There was nobody at the desk when Tip came downstairs. A glance at the saloon revealed a middle-aged pasty-faced man lackadaisically cleaning up the wreckage of yesterday evening. He glanced sourly at Tip and didn't speak as Tip retrieved his slicker from the bar top.

At the Oriental Café, a cubbyhole of a place run by a Chinaman, Tip wolfed down his breakfast in silence. It seemed to him that the grinning Chinaman, with his affable gibberish, was the first friendly soul he had met in Hagen. Afterward, having inquired directions, he set out in the rain, his slicker collar up, the raw rain in his face. Across the narrow mire of a street, in mid-block, he saw the weathered sign across the front of a shabby building:
Hagen Inquirer.
It brought a faint smile to his face. He crossed the street, the mud sucking at his boots, and came up on the boardwalk in front of a two-story building, long and narrow. Its upper windows were barred, but it was barren of any legend on the ground-floor windows or door. This, the Chinaman said, was the courthouse.

Tip stepped inside, stomping the mud from his boots on the sill, then looked up to confront two men. One of them wore a carefully pressed black suit and he was standing. The other was seated at a roll-top desk, and on his vest was the badge of the sheriff's office.

“Mornin',” Tip said cheerfully.

“This is a private conversation,” Sheriff Harvey Ball said flatly. He made no move to rise and it was plainly written on his harried face that he was a hostile man by nature. That he was past middle age was evident, in spite of the luxurious black mustaches amply bisecting his face. A pair of hard shoe-button eyes under thick brows, black as crow's wings, glared at Tip. The other man had a high-colored, squarish face as shrewd as an Indian's.

Tip said, “I said good mornin'.”

“And I said this is a private conversation!” Sheriff Ball repeated irritably.

Tip sat down on a straight-backed chair and held his dripping Stetson between his legs. “It ain't any more,” he said with mild truculence.

The three of them stared levelly at each other, and then Sheriff Ball said hotly, “Will you get out of here, mister?”

“No.” Tip grinned faintly, challenging them both.

It was the man in the black suit who moved first. He said, “I'll be back later.”

“No. I'll stop in at the bank later, Joerns.”

Joerns went out, and Tip sat there while Ball swung around to face him. “Now what do you want?” Ball said bluntly, unpleasantly.

“Help.”

“You won't get it from me. On what?”

“A friend of mine came in here last spring, Sheriff. Two months later his body was found about six miles out on the south road.”

“You mean Blackie Mayfell, that prospector?”

Tip nodded.

The sheriff said, “Well?”

“What happened to him?”

“He was shot in the back.”

“I read that,” Tip said. “I wondered who shot him and why?”

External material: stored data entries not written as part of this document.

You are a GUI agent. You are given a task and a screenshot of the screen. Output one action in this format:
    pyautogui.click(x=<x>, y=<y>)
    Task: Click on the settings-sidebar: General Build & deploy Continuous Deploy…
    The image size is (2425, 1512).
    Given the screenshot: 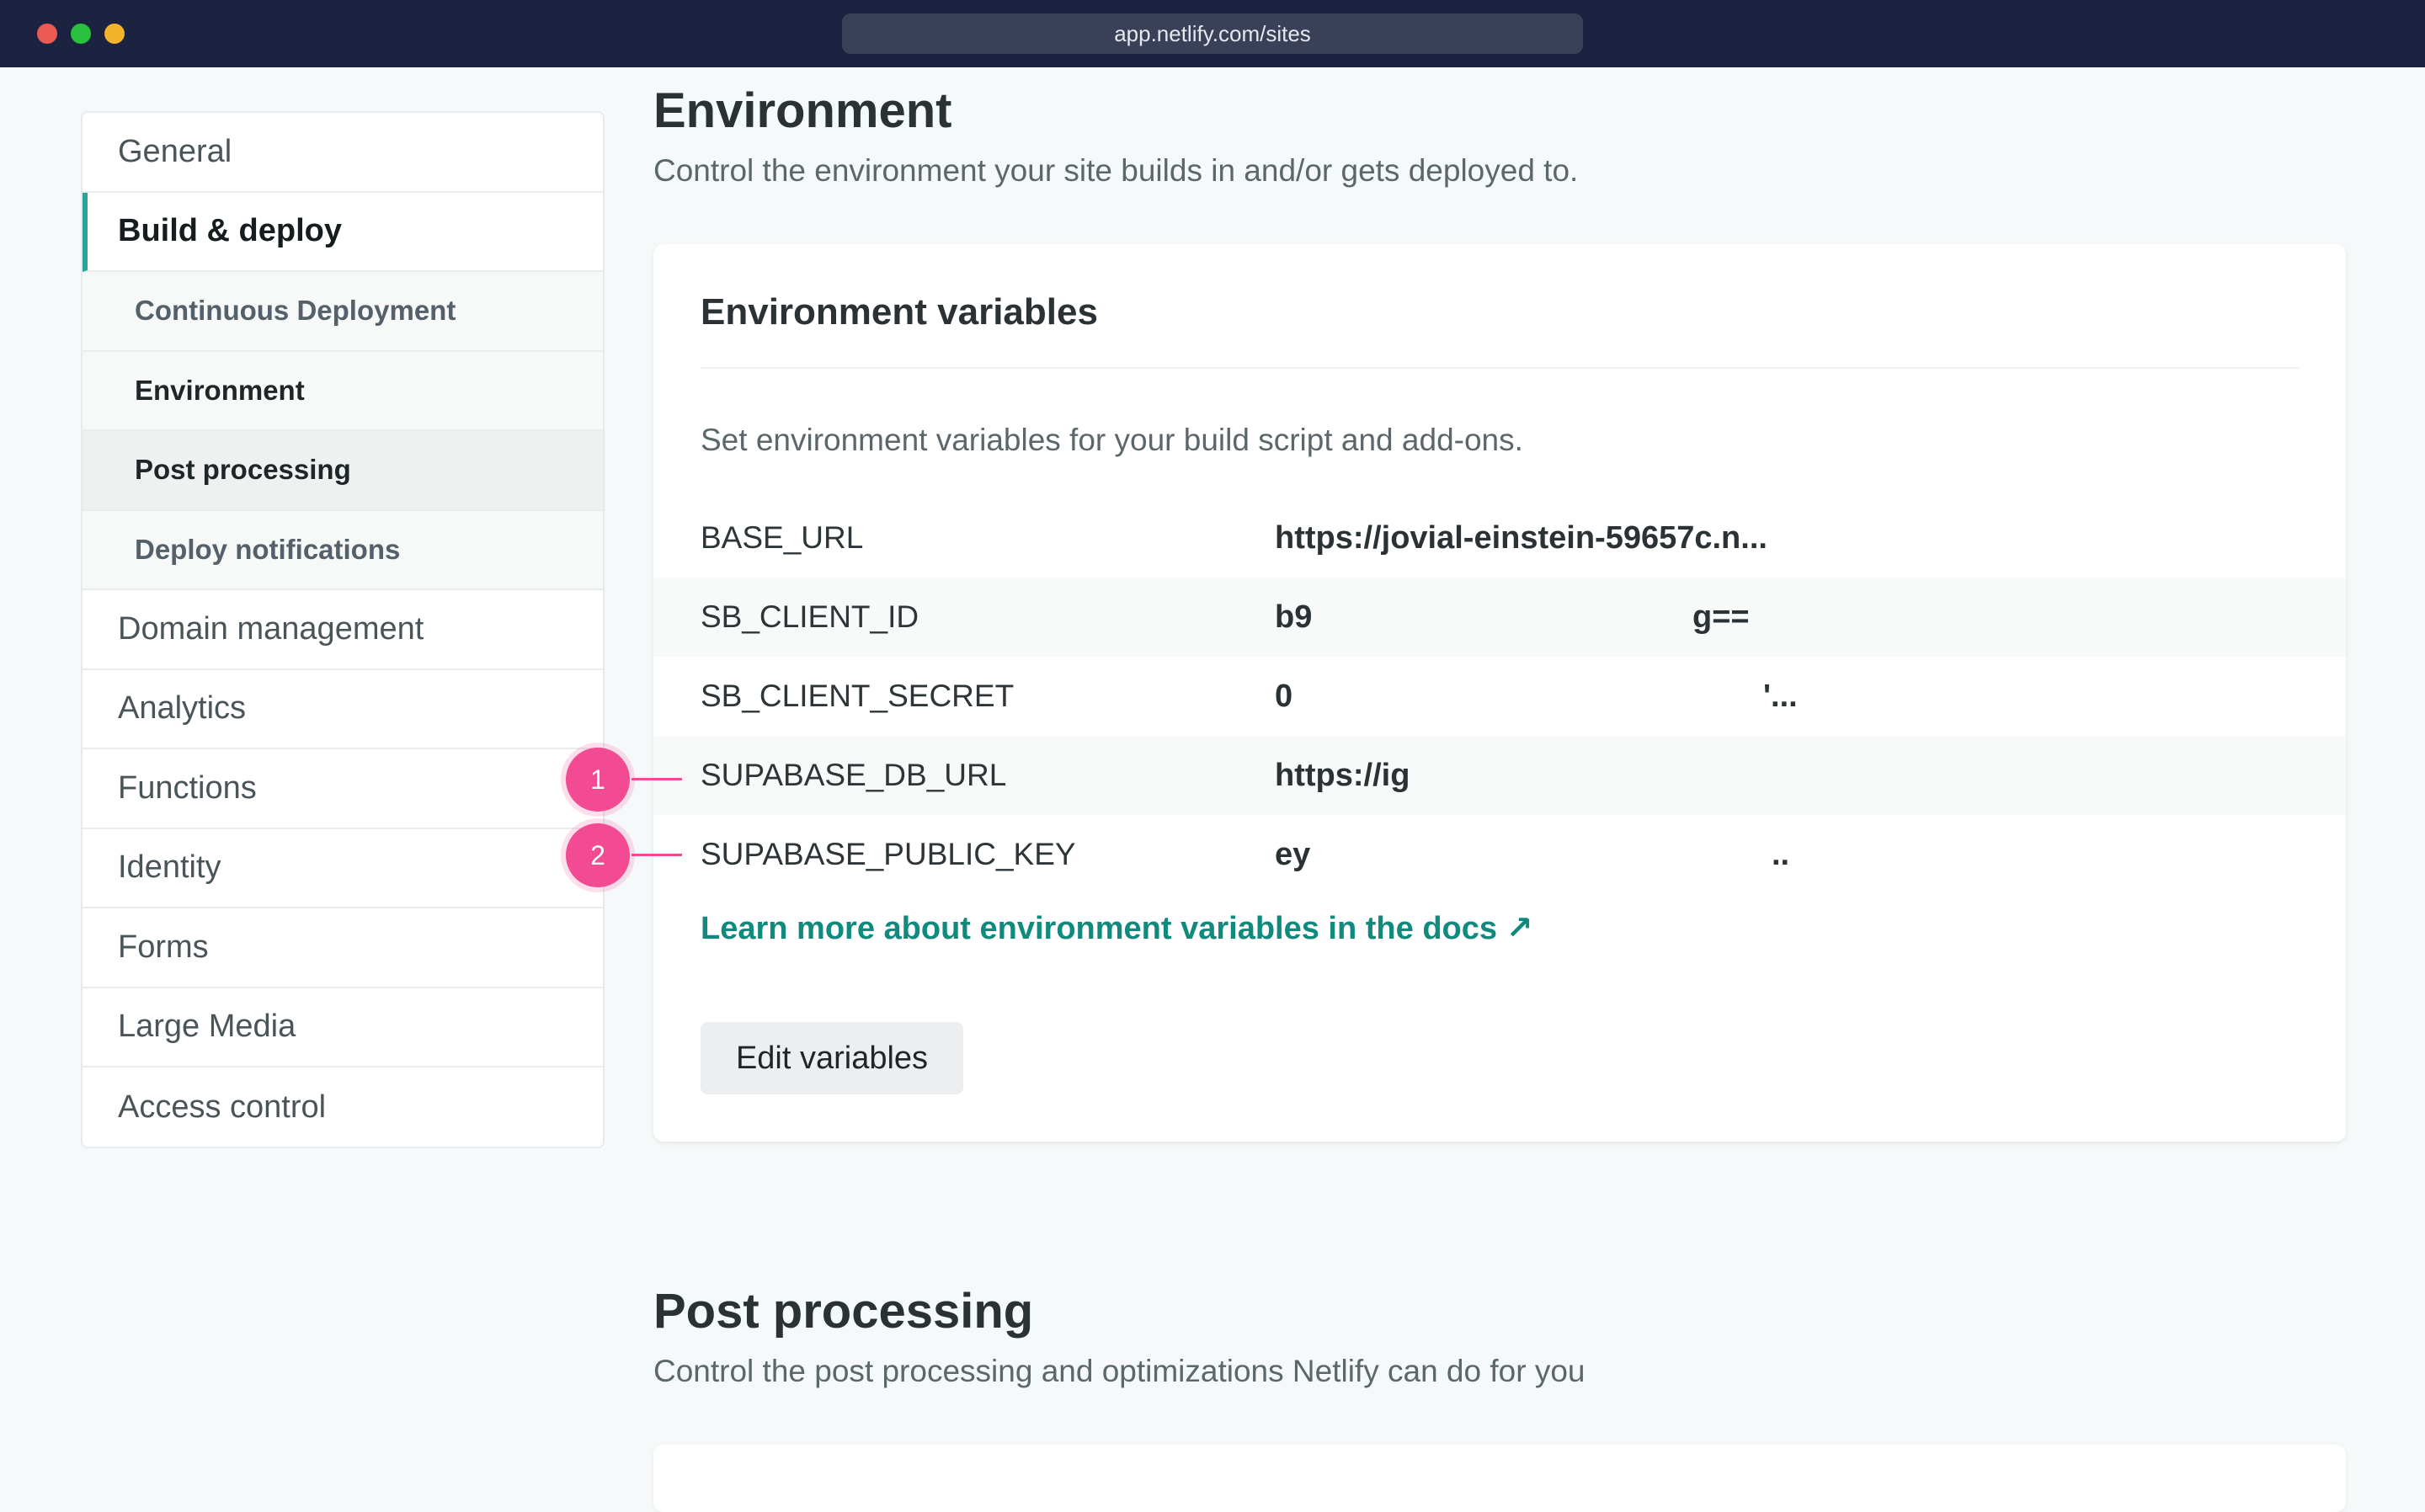 What is the action you would take?
    pyautogui.click(x=343, y=630)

“If I knew I'd arrest him,” Sheriff Ball said bluntly.

And that,
Tip thought,
is the first lie you've told me.
He said aloud, pacifically, “But you must have some idea.”

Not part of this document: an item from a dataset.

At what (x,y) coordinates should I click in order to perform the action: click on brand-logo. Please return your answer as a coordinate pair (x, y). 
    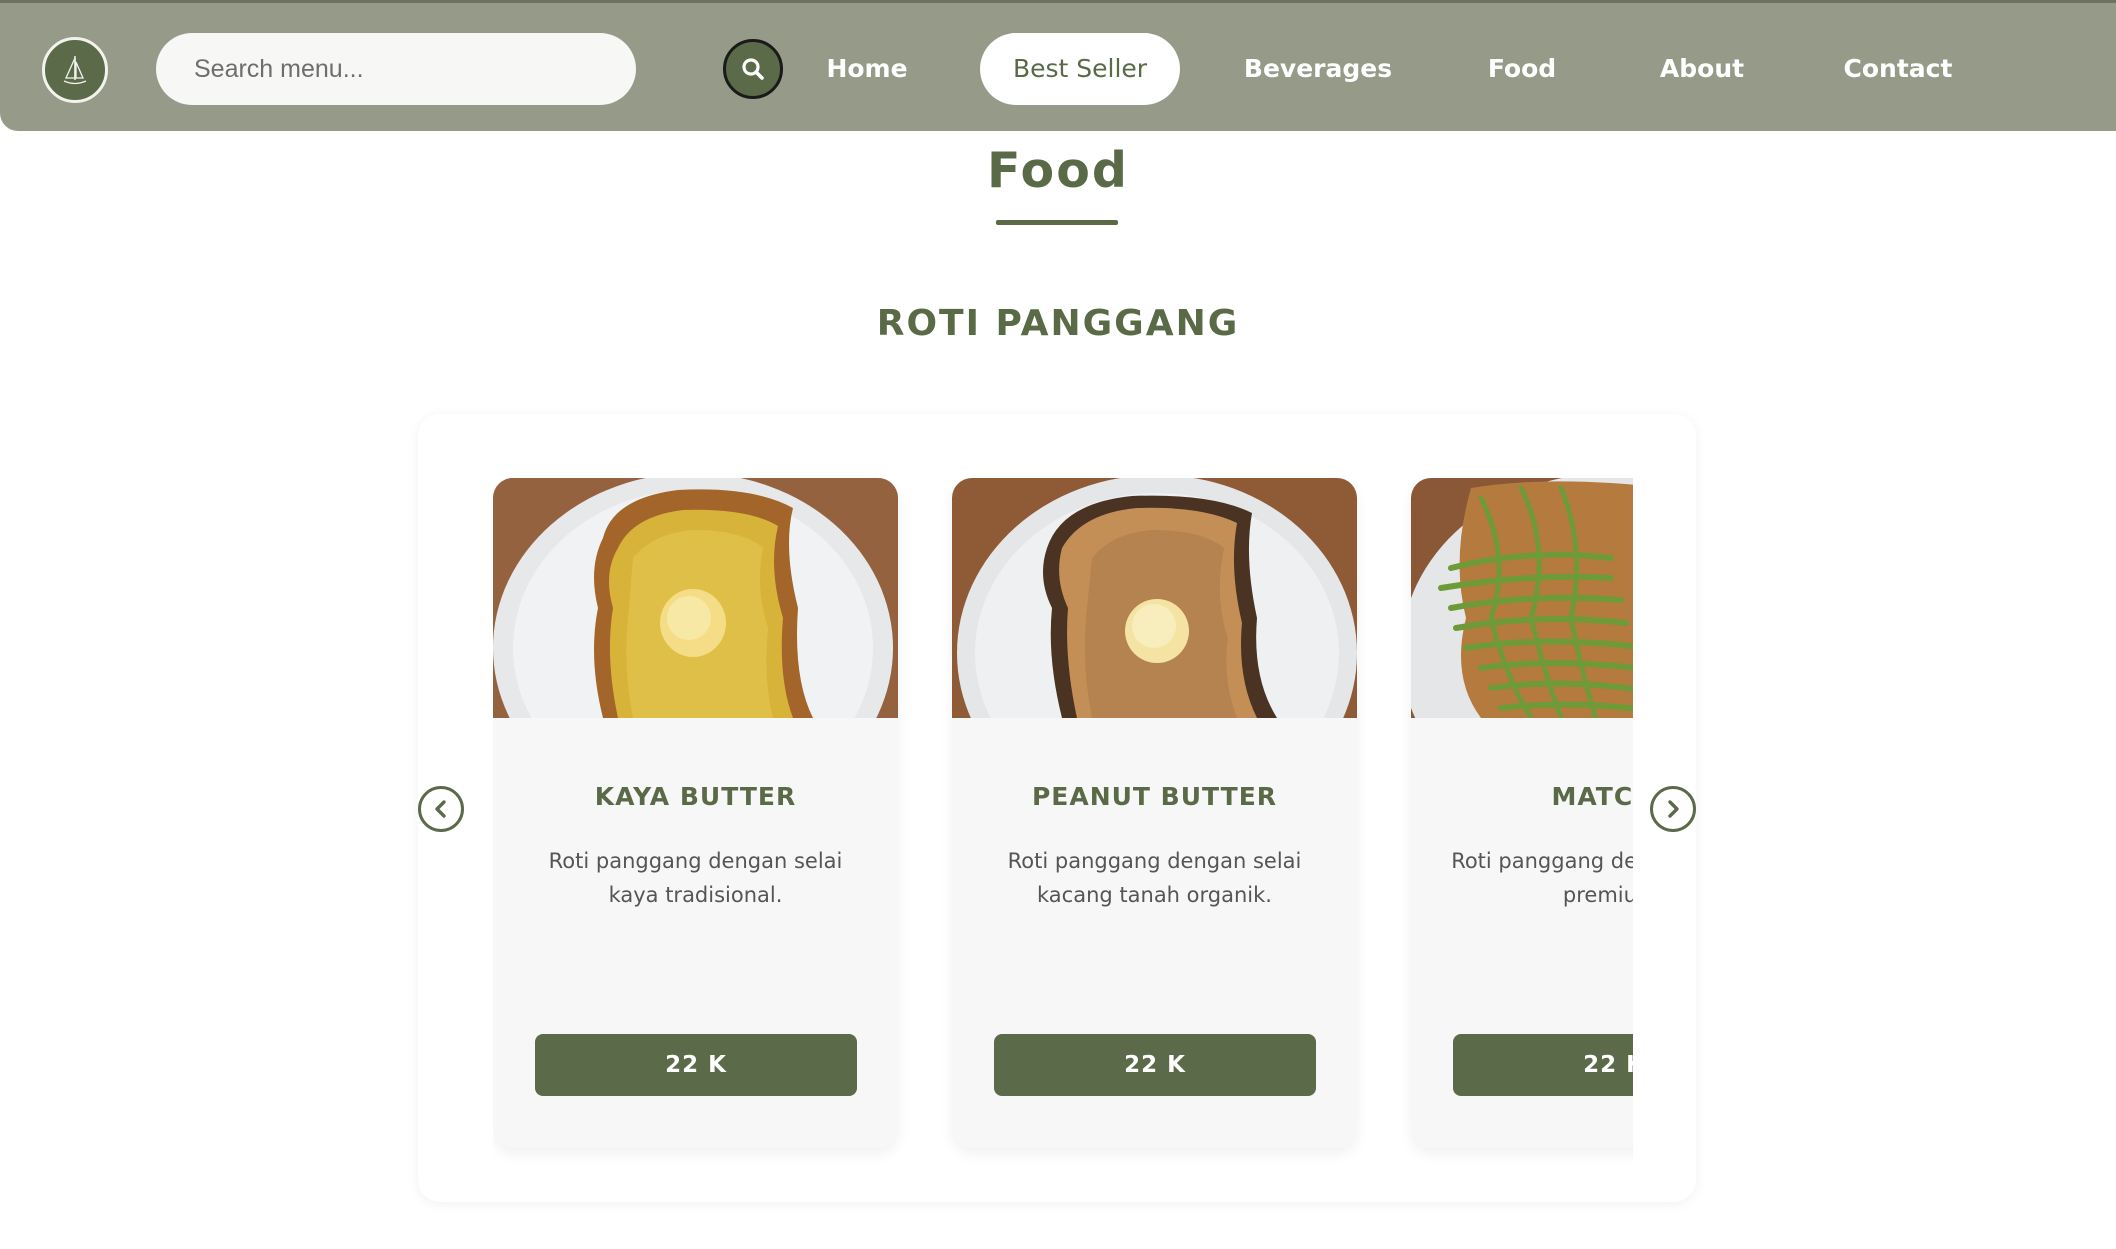
    Looking at the image, I should click on (75, 70).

Sheriff Ball's eyes were plainly hostile now. “And if I have, can you give me a good reason for telling you?”

Tip's temper was edging him, but he kept his voice unruffled. “No. I was just Blackie's friend, that's all.”

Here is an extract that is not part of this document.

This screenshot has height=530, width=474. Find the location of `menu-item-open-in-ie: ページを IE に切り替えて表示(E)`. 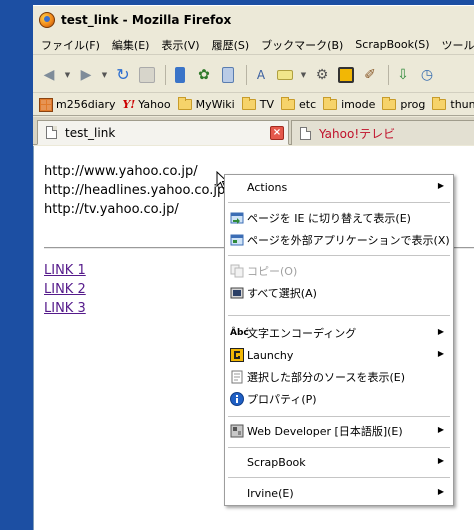

menu-item-open-in-ie: ページを IE に切り替えて表示(E) is located at coordinates (339, 218).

“There's been a man in here who wasn't even Blackie's friend and he wanted to know, too,” Ball said meagerly.

Tip looked levelly at him. “I heard about him, too.”

“Then you better think awhile about what happened to him,” Ball said belligerently.

Tip said quietly, “Is that a threat?”

“Yes,” Ball said immediately. He leaned forward a little, his eyes bleak. “There's no law in this county says I have to invite marshals in here to snoop. There's no law here says I got to give them any help. And I never asked for help.” He leaned back. “We get along all right here. I was elected to office to carry out the will of the people.”

“And that lets you stand by and let six men try to kill a drunk not a block from your office.”

Surprisingly enough, the sheriff answered without heat, “Yes. That appears to be the will of my constituents.”

Tip stood up. “Then everything I find out about Blackie's killer, I have to dig up myself?”